As Gamma Medica works on its financial present and future, the company continues to advance the LumaGem technology. Plans are to unveil two new enhancements at next month's RSNA 2012 meeting in Chicago. One feature is a gamma camera-guided biopsy module, scheduled to come to market as an upgrade in early 2013.

The company is also developing its own software platform for the LumaGem, which would replace the third-party software now operating the system. Gamma Medica plans to unveil the software at RSNA 2012 in a preliminary form, and expects to have the software available in early 2013.

"We are viewing the LumaGem as the future of this company in whatever form emerges from Chapter 11," Calandra said. "We don't want to slow down."

Future prospects

So, beyond sufficient financing, what will it take for Gamma Medica to remain viable? Calandra said the adoption of MBI technology is dependent, in part, on multisite clinical studies that can confirm the technology's efficacy.

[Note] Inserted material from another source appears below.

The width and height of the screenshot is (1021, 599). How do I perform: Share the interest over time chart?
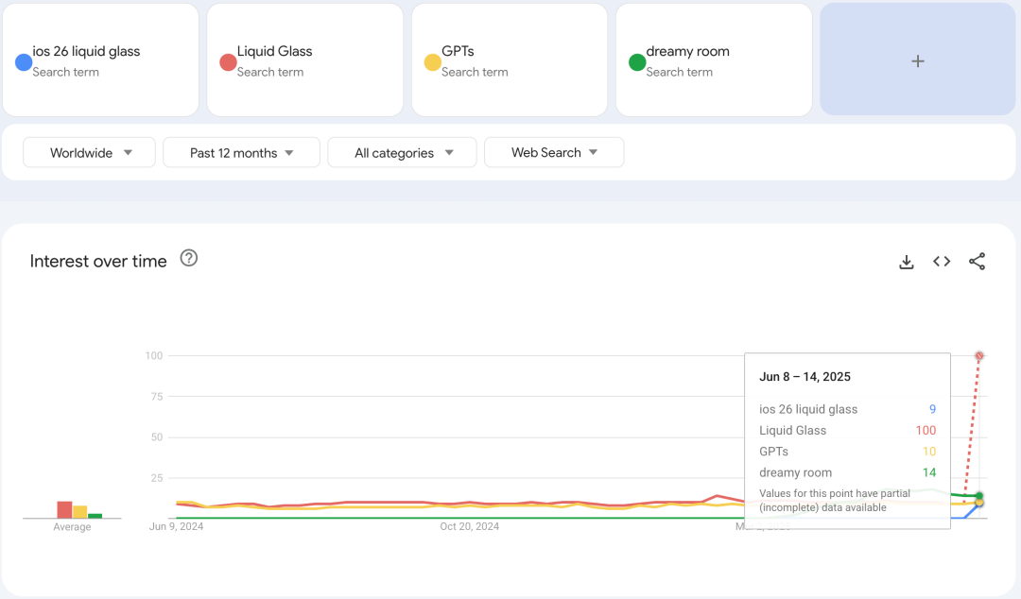(977, 262)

A study from researchers at Mayo Clinic in Rochester, MN, whose abstract was published in the April 2011 issue of Journal of Nuclear Medicine (Vol. 52:4, p. 670), found that MBI can detect invasive ductal carcinoma, ductal carcinoma in situ (DCIS), and invasive lobular carcinoma, and can play a beneficial role in evaluating extent of disease and presence of multifocal disease for surgical treatment planning. The LumaGem system achieved sensitivity of 91% and specificity of 93% in the study.

More recently, in the October issue of the Journal of Nuclear Medicine, Italian researchers used LumaGem to show that molecular breast imaging was a "highly sensitive diagnostic tool" in detecting DCIS and had uptake that correlated well with mammography findings. Sensitivity was 94% in the study, which did not give specificity results (JNM, Vol. 53:10, pp. 1528-1533).

"Once we are able to demonstrate that the Mayo Clinic study is not just a nice single-location result and we can repeat it in multiple sites, I think we will start to get some good traction with third-party payors, and that will help economic decisions that radiologists and others need to buy our product," Calandra said.